Render every line of the entries below as a Markdown table with the columns "Row" and "Line," numbering the rows in order. Skip blank lines and leave the pictures out.

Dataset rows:
--- --- ---

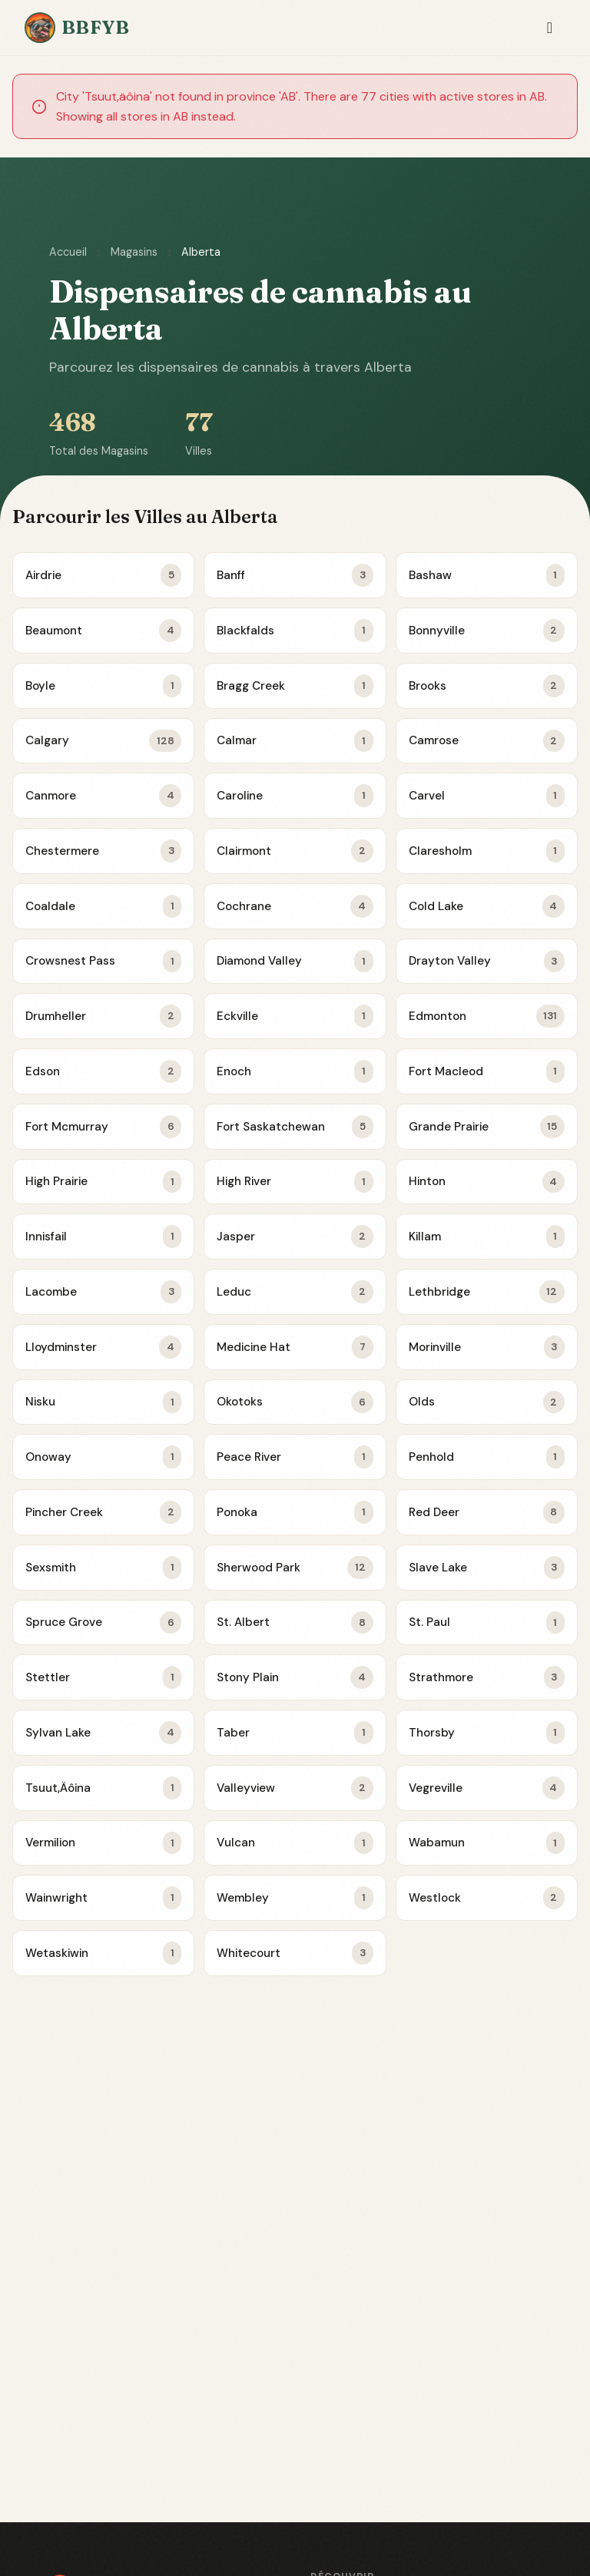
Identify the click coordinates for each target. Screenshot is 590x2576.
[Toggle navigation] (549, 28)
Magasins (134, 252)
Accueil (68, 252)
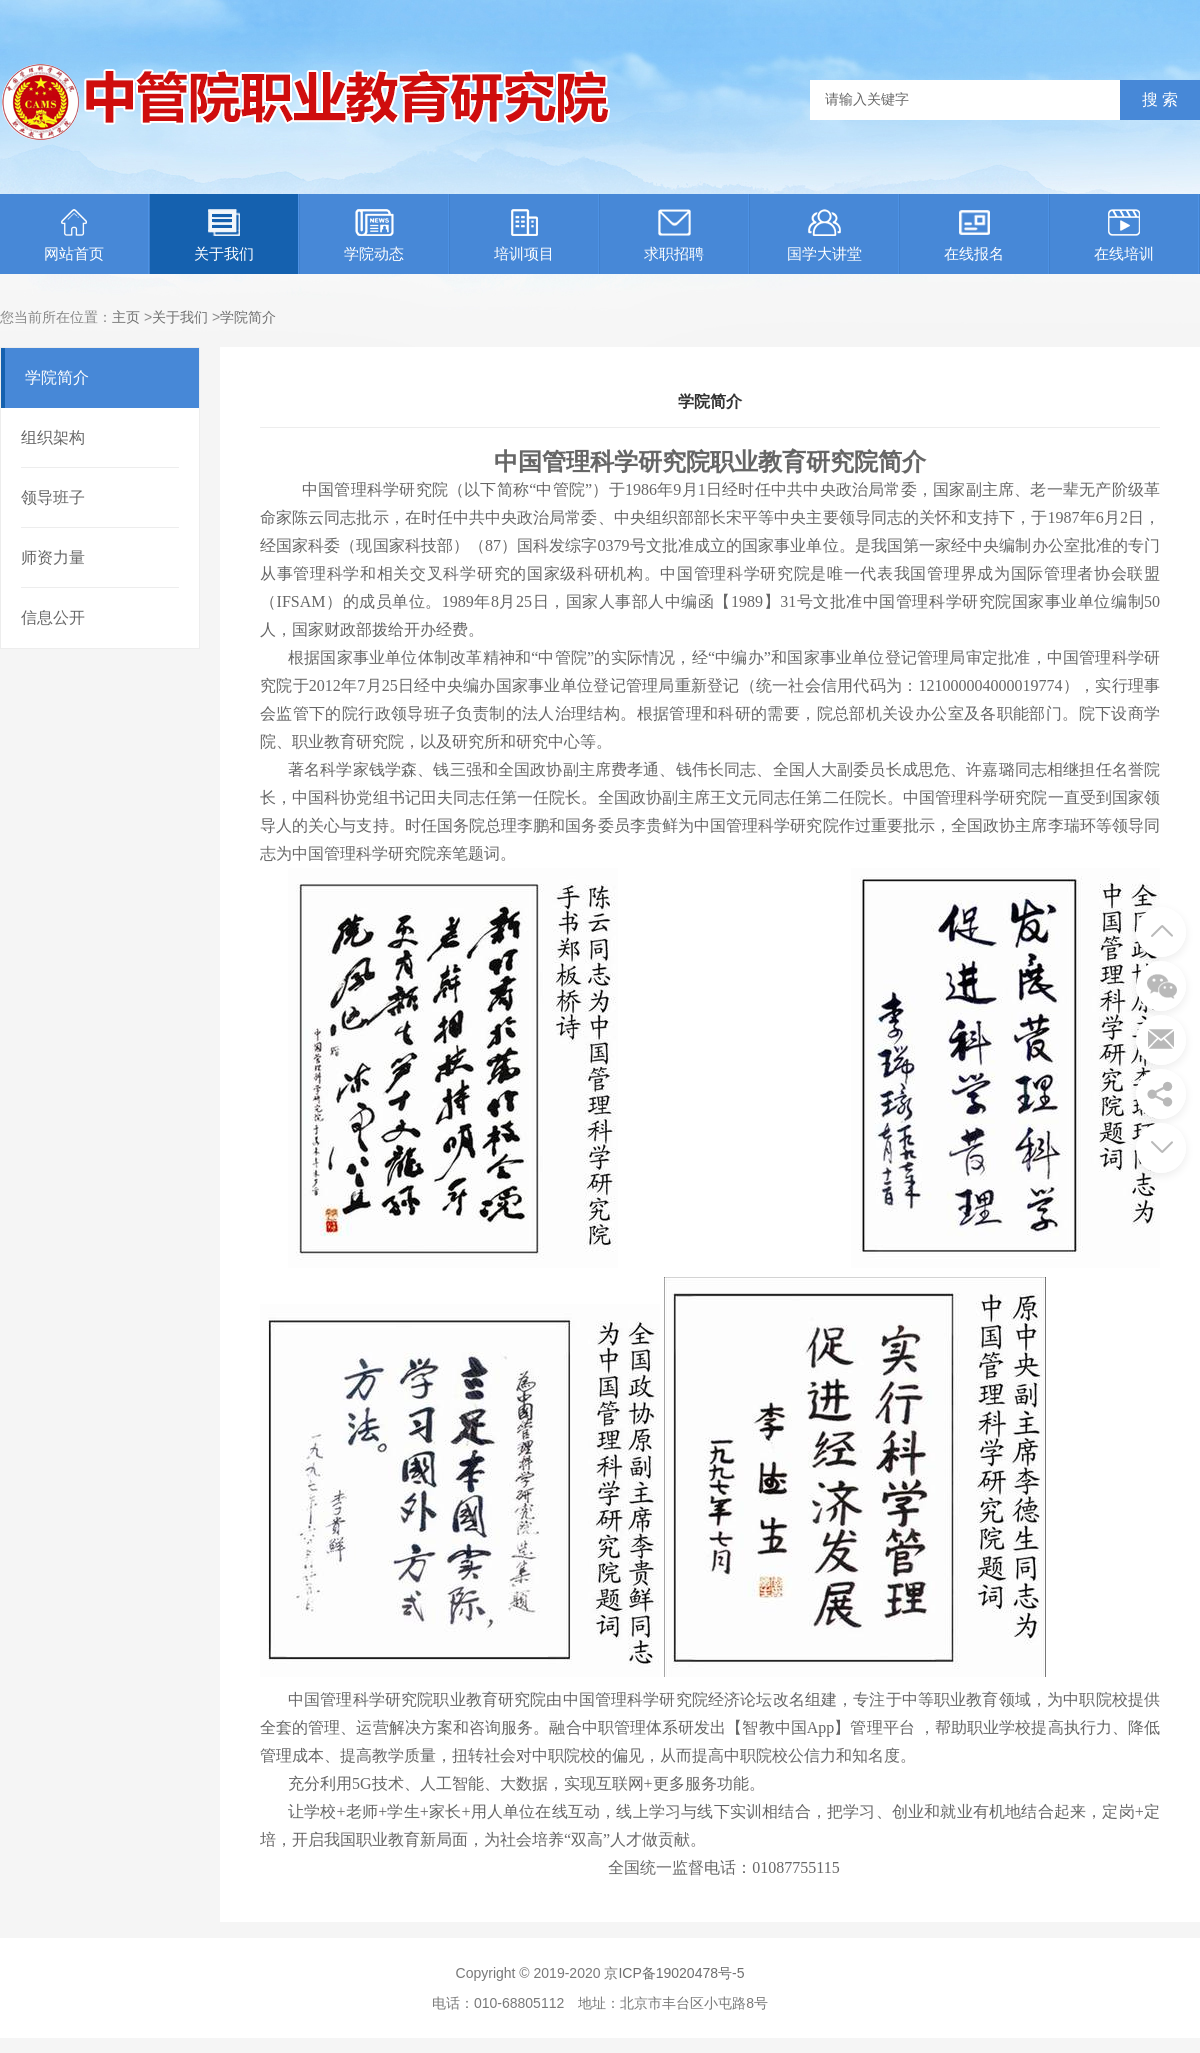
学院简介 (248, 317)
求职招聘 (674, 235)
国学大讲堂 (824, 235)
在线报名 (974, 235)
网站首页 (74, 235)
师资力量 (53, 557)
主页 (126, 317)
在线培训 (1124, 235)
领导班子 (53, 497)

--- --- ---

▶ [ANSWER TO THE EXERCISE]:
| Row | Line |
|---|---|
| 1 | Identify the click coordinates for each target. Screenshot is 590x2576. |
| 2 | [Toggle navigation] (549, 28) |
| 3 | Magasins (134, 252) |
| 4 | Accueil (68, 252) |
| 5 | 学院简介 (248, 317) |
| 6 | 求职招聘 (674, 235) |
| 7 | 国学大讲堂 (824, 235) |
| 8 | 在线报名 (974, 235) |
| 9 | 网站首页 (74, 235) |
| 10 | 师资力量 (53, 557) |
| 11 | 主页 (126, 317) |
| 12 | 在线培训 (1124, 235) |
| 13 | 领导班子 (53, 497) |